The job is to find each line in the entries holding the string "agent" and copy that line.

··· Given data ···

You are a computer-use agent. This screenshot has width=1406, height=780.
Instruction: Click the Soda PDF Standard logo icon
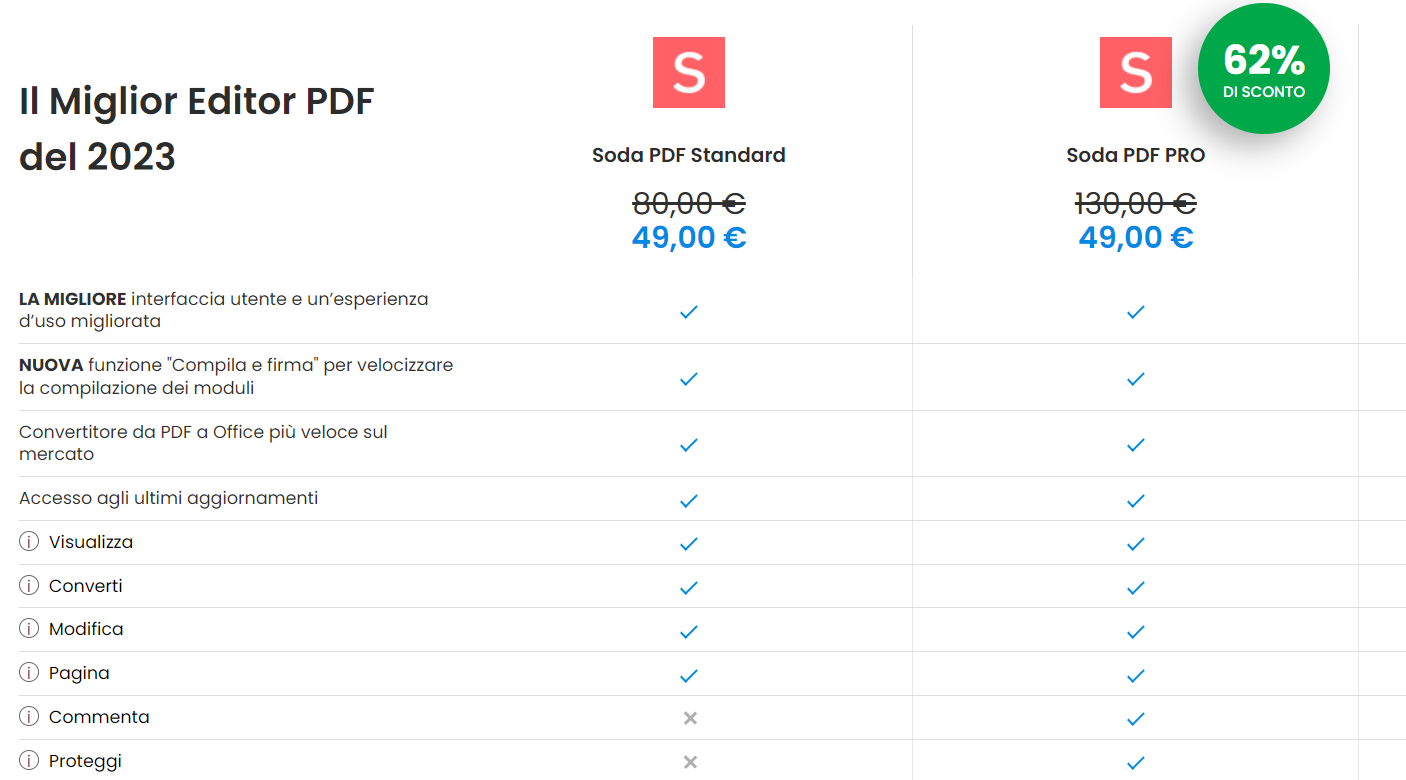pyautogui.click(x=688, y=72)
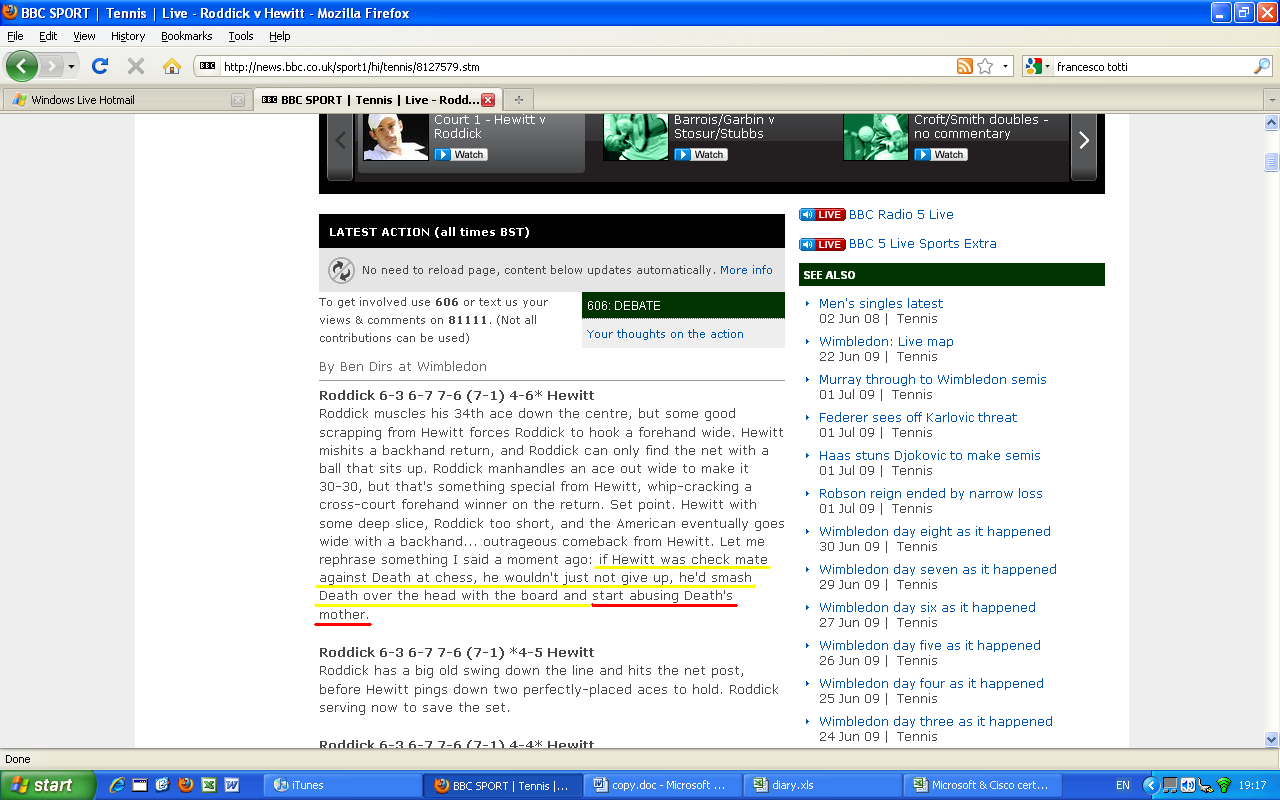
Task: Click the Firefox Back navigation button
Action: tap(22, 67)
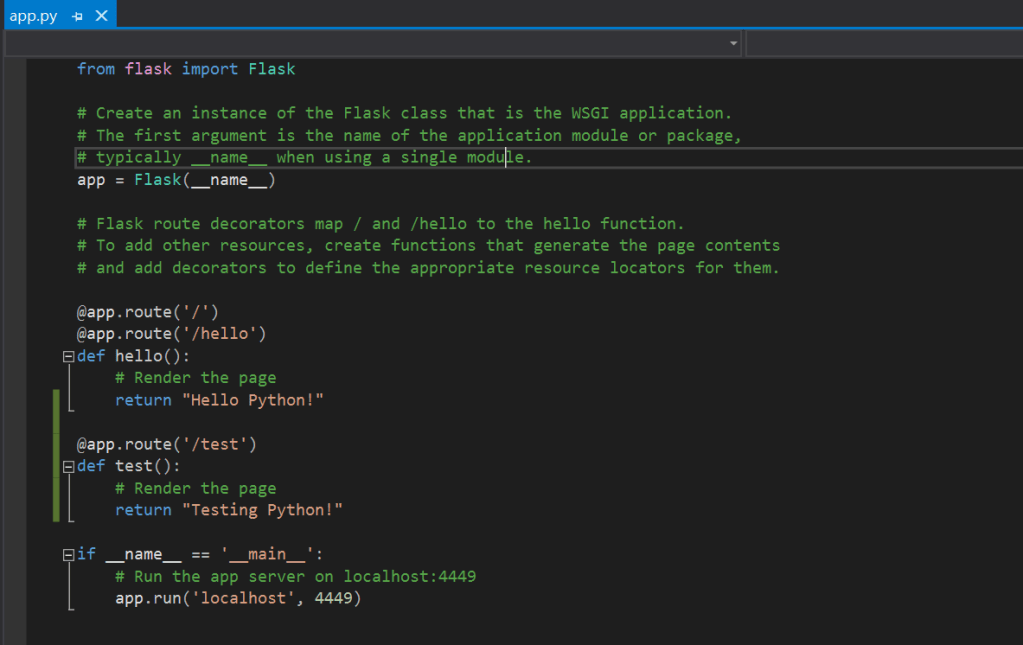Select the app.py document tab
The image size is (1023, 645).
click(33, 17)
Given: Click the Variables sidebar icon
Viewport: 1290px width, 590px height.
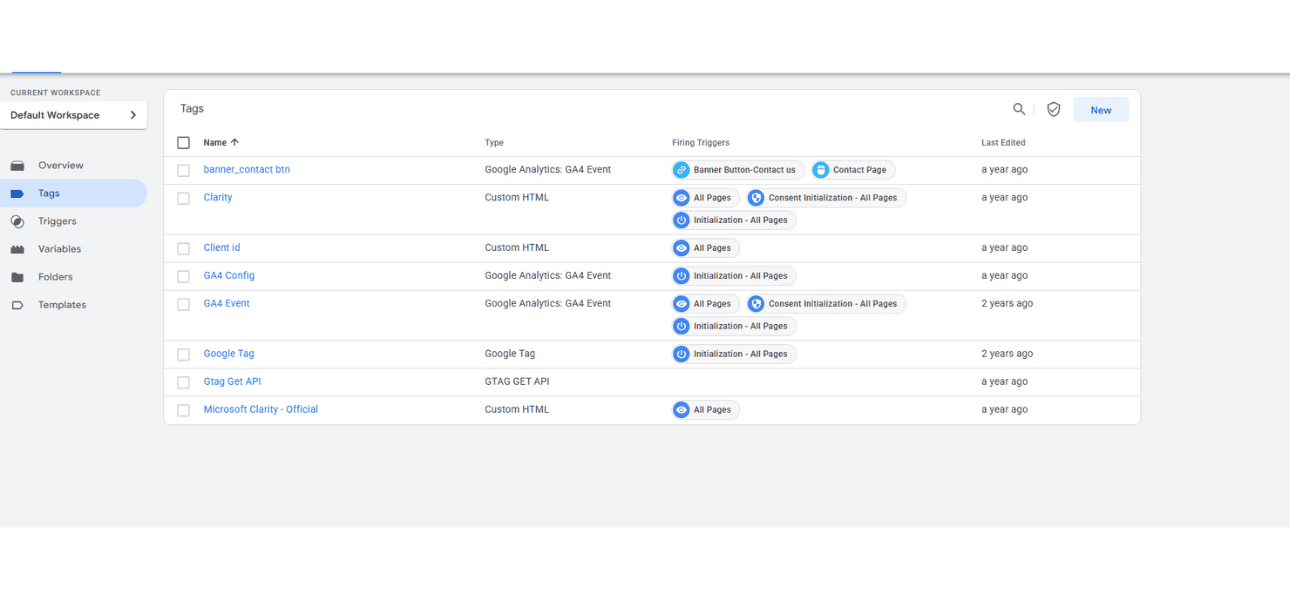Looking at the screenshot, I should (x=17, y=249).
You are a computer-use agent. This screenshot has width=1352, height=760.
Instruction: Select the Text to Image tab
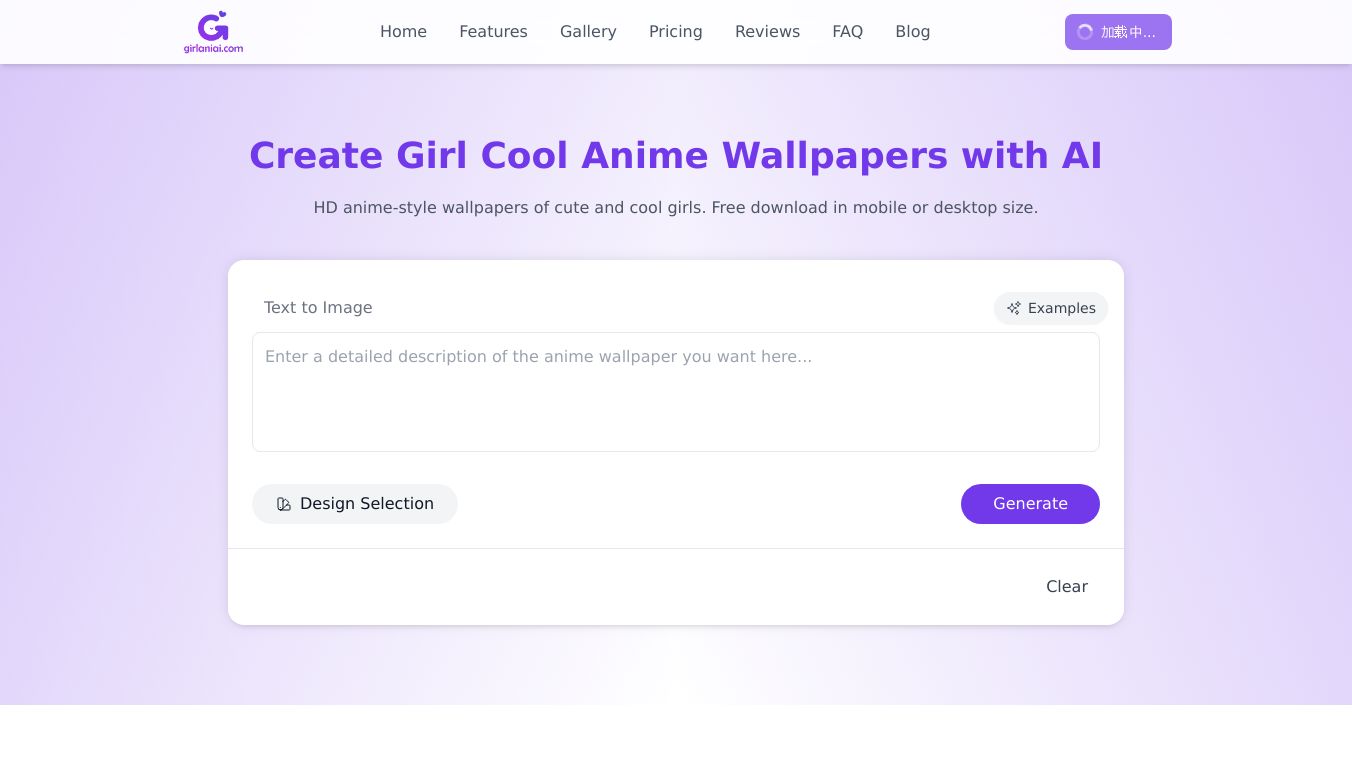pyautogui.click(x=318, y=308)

···

Answer
You are a computer-use agent. This screenshot has width=1406, height=780.
You are a computer-use agent. This screenshot has width=1352, height=760.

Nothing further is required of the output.